* **Saved data entries**
★ ★ ★ ★ ★

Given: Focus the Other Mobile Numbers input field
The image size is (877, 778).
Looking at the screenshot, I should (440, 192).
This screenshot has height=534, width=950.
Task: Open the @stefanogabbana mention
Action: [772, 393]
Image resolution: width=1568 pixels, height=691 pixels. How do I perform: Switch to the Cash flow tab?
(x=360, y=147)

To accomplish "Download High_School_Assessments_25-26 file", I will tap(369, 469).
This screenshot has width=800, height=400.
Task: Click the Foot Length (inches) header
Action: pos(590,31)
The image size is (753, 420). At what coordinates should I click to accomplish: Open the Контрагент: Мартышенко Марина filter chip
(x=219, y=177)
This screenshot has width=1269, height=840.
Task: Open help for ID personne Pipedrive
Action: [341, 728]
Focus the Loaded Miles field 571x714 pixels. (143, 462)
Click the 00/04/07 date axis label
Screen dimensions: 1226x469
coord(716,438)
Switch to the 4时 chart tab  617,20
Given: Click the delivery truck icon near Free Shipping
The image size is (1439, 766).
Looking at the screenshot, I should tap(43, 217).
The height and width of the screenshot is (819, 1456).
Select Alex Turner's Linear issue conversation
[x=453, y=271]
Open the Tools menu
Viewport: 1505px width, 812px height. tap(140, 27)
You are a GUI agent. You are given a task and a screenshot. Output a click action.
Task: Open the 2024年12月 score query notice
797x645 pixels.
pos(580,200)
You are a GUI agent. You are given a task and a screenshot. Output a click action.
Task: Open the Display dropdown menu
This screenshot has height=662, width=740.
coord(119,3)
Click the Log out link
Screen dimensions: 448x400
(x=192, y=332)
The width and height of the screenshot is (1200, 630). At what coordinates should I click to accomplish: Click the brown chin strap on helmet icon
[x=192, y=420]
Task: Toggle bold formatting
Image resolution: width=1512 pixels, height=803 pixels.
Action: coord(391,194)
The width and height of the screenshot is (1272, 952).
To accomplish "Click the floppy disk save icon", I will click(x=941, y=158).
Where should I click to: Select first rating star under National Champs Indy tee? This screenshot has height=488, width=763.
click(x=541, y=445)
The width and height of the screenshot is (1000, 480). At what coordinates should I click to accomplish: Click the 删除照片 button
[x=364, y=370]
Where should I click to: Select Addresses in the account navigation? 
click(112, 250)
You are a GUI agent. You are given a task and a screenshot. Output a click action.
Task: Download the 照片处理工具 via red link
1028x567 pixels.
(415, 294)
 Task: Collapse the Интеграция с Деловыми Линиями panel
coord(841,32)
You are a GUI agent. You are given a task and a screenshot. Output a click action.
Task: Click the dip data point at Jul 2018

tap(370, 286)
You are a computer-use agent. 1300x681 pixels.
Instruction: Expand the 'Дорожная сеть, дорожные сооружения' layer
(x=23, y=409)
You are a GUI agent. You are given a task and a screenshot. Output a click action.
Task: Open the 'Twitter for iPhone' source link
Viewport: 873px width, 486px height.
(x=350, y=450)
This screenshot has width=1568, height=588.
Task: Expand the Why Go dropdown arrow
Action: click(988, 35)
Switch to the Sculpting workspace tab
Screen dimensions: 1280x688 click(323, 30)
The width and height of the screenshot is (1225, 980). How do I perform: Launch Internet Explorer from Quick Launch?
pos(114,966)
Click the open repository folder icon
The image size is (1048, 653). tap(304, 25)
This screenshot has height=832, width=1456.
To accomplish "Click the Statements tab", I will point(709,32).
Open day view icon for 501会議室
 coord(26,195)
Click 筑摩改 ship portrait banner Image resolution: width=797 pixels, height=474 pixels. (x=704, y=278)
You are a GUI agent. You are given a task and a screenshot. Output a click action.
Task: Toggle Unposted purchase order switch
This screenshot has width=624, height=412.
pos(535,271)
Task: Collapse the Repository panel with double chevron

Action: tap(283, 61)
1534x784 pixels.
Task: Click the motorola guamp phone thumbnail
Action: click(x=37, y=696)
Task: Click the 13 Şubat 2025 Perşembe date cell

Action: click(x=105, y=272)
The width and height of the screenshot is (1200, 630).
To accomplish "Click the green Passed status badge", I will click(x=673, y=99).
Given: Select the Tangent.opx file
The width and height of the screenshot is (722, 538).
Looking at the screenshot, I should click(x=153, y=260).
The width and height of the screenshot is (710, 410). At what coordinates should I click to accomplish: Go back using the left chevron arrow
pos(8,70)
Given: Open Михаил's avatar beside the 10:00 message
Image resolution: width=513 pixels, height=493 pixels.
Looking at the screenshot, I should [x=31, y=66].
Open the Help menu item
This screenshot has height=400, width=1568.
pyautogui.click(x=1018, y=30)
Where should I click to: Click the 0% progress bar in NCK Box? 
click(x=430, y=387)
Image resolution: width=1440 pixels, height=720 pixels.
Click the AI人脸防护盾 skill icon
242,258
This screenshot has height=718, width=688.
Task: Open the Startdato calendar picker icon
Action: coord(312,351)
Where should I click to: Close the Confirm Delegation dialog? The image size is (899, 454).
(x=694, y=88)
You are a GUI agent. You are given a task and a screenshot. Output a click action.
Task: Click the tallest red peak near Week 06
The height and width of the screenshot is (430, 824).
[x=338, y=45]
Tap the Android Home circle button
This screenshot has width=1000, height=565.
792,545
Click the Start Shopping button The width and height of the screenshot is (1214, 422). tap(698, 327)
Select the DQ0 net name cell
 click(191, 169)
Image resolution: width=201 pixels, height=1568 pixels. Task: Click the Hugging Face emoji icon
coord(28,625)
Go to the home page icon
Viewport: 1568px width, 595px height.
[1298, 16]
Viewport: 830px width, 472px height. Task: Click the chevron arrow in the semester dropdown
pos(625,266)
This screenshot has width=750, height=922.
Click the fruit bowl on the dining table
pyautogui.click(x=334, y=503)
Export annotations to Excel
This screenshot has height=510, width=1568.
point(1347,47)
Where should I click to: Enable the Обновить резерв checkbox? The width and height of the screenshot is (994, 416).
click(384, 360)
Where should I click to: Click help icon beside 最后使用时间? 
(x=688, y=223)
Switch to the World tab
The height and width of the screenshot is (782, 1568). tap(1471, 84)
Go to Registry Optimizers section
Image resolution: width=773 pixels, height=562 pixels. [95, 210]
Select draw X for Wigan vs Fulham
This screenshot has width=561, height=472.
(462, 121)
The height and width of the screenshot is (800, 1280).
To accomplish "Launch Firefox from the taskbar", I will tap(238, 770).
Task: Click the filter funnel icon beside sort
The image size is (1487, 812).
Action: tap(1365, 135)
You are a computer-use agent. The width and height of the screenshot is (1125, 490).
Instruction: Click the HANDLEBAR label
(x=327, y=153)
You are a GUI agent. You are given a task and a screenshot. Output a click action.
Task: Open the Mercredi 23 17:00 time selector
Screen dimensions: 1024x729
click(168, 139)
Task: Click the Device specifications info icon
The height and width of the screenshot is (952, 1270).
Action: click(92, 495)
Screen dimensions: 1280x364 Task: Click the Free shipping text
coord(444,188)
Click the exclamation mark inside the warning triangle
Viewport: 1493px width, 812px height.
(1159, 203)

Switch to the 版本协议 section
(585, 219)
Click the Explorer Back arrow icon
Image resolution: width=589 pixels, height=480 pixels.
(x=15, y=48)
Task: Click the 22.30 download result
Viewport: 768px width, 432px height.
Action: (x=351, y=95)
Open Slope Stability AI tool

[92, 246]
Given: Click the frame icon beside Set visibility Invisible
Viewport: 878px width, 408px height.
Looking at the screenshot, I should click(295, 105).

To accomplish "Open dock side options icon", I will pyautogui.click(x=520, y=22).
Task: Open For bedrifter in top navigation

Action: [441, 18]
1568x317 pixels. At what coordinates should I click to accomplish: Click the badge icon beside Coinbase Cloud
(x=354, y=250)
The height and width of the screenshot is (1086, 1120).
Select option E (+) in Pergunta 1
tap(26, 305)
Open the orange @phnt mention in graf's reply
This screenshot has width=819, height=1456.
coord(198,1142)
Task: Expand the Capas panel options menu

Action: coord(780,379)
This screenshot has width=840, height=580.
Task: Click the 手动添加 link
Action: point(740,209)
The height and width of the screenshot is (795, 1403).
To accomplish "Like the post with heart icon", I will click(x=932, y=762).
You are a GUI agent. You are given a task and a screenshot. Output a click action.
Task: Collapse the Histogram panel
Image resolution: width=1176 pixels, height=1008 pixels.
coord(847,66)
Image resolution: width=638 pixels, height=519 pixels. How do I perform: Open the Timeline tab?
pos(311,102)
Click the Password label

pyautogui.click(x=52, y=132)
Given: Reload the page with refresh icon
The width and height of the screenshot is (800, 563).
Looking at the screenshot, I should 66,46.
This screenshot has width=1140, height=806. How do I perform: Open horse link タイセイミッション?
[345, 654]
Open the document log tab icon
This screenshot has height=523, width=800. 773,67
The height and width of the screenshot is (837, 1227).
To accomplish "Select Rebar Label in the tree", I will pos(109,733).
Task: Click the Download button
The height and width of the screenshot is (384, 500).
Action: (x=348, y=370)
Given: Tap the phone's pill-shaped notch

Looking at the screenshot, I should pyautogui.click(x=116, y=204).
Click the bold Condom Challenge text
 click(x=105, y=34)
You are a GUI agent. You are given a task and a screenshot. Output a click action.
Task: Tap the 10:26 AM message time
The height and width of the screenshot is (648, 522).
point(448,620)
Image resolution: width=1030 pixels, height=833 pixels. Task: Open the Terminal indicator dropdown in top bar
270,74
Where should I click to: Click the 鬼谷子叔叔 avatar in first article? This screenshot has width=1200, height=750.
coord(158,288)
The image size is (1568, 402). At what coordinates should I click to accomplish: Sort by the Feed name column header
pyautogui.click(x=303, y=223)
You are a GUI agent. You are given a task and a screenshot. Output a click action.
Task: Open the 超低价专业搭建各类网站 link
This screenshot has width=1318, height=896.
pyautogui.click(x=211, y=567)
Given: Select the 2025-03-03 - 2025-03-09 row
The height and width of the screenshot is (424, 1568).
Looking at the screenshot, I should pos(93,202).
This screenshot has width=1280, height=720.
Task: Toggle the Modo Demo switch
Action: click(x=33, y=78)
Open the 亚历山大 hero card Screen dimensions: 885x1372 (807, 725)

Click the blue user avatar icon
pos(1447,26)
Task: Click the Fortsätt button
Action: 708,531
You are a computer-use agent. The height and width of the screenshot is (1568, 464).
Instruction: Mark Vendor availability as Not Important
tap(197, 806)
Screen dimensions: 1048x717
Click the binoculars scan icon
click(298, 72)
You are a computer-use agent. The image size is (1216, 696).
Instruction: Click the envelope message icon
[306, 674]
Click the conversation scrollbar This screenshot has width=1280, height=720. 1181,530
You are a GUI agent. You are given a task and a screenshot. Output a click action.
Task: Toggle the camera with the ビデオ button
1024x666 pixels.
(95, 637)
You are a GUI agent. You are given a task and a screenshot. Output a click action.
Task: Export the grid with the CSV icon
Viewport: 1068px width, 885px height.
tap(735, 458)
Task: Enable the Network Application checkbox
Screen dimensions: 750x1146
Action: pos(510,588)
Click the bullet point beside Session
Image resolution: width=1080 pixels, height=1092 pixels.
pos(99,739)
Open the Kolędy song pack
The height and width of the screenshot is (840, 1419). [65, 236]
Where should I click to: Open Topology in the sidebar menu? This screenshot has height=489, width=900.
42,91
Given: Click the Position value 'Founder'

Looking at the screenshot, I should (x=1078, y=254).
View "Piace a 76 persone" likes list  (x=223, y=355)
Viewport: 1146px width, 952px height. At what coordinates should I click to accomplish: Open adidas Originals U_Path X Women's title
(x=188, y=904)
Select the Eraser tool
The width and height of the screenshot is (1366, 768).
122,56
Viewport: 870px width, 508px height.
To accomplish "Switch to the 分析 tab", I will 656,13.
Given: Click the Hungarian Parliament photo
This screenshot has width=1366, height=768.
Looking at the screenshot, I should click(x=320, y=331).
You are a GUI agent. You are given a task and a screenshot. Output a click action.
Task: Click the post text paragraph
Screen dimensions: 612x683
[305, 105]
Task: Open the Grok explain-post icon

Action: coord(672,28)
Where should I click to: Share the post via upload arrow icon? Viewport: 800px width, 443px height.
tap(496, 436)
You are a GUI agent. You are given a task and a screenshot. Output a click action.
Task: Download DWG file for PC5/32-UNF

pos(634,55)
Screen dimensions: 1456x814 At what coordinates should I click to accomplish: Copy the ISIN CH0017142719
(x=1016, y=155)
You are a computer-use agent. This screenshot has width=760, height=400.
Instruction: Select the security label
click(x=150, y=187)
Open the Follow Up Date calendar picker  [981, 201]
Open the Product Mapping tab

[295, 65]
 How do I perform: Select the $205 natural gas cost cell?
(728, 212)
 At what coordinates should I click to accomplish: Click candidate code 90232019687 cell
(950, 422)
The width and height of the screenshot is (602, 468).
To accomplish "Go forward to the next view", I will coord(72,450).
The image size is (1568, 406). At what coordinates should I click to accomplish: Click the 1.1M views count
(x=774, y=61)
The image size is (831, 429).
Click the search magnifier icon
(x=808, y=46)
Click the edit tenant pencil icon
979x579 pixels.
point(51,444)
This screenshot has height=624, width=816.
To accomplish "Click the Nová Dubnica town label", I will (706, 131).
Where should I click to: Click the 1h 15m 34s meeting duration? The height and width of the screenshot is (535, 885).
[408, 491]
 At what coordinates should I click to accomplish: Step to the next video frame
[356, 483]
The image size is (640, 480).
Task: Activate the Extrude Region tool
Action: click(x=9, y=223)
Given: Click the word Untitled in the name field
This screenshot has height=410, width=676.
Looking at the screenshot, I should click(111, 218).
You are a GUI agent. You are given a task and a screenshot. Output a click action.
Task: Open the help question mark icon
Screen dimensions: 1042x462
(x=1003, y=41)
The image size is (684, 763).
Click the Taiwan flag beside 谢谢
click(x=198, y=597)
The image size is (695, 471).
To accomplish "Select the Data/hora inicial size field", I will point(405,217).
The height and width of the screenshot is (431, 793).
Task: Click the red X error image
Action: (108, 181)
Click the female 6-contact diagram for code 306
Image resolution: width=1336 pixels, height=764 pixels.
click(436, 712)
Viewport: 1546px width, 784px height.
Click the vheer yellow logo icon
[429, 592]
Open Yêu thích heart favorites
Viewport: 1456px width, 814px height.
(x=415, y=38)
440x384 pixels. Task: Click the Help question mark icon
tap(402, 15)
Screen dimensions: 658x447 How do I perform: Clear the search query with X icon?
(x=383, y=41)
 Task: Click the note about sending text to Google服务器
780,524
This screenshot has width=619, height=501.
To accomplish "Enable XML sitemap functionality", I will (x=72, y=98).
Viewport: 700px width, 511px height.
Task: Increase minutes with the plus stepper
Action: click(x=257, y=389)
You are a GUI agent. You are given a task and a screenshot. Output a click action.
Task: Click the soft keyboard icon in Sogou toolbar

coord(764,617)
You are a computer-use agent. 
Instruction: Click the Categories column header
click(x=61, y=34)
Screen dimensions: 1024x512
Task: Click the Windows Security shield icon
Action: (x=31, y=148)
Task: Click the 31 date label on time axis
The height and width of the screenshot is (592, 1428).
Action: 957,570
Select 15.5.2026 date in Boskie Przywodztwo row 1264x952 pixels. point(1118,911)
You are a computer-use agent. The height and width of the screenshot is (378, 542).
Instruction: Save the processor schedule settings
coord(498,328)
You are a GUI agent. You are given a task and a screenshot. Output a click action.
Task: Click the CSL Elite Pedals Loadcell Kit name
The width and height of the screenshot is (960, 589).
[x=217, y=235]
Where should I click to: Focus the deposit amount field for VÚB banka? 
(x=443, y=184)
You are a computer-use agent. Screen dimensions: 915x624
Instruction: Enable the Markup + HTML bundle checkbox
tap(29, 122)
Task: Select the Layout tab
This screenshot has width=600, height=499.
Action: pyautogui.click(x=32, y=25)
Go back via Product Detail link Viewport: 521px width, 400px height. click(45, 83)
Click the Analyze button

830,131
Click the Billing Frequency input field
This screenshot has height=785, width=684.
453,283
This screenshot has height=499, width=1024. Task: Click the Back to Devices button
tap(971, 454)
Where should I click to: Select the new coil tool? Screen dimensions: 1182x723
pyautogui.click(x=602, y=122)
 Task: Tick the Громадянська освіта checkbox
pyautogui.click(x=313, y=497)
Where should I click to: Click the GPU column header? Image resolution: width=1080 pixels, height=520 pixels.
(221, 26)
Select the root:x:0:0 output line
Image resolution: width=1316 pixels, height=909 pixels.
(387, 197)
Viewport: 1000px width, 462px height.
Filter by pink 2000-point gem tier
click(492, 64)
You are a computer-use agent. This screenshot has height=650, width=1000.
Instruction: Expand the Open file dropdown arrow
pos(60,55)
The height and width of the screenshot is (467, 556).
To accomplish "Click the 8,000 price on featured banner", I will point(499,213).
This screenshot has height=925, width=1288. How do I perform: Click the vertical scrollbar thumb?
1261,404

★ ★ ★ ★ ★

* **What the task requires**
Extract exactly and only the lines above from the line containing "Screen dimensions: 1456x814" through the line containing "The image size is (695, 471).", both end lines included.

* **Solution to the problem**
Screen dimensions: 1456x814 At what coordinates should I click to accomplish: Copy the ISIN CH0017142719
(x=1016, y=155)
You are a computer-use agent. This screenshot has width=760, height=400.
Instruction: Select the security label
click(x=150, y=187)
Open the Follow Up Date calendar picker  [981, 201]
Open the Product Mapping tab

[295, 65]
 How do I perform: Select the $205 natural gas cost cell?
(728, 212)
 At what coordinates should I click to accomplish: Click candidate code 90232019687 cell
(950, 422)
The width and height of the screenshot is (602, 468).
To accomplish "Go forward to the next view", I will coord(72,450).
The image size is (1568, 406). At what coordinates should I click to accomplish: Click the 1.1M views count
(x=774, y=61)
The image size is (831, 429).
Click the search magnifier icon
(x=808, y=46)
Click the edit tenant pencil icon
979x579 pixels.
point(51,444)
This screenshot has height=624, width=816.
To accomplish "Click the Nová Dubnica town label", I will (706, 131).
Where should I click to: Click the 1h 15m 34s meeting duration? The height and width of the screenshot is (535, 885).
[408, 491]
 At what coordinates should I click to accomplish: Step to the next video frame
[356, 483]
The image size is (640, 480).
Task: Activate the Extrude Region tool
Action: click(x=9, y=223)
Given: Click the word Untitled in the name field
This screenshot has height=410, width=676.
Looking at the screenshot, I should click(111, 218).
You are a GUI agent. You are given a task and a screenshot. Output a click action.
Task: Open the help question mark icon
Screen dimensions: 1042x462
(x=1003, y=41)
The image size is (684, 763).
Click the Taiwan flag beside 谢谢
click(x=198, y=597)
The image size is (695, 471).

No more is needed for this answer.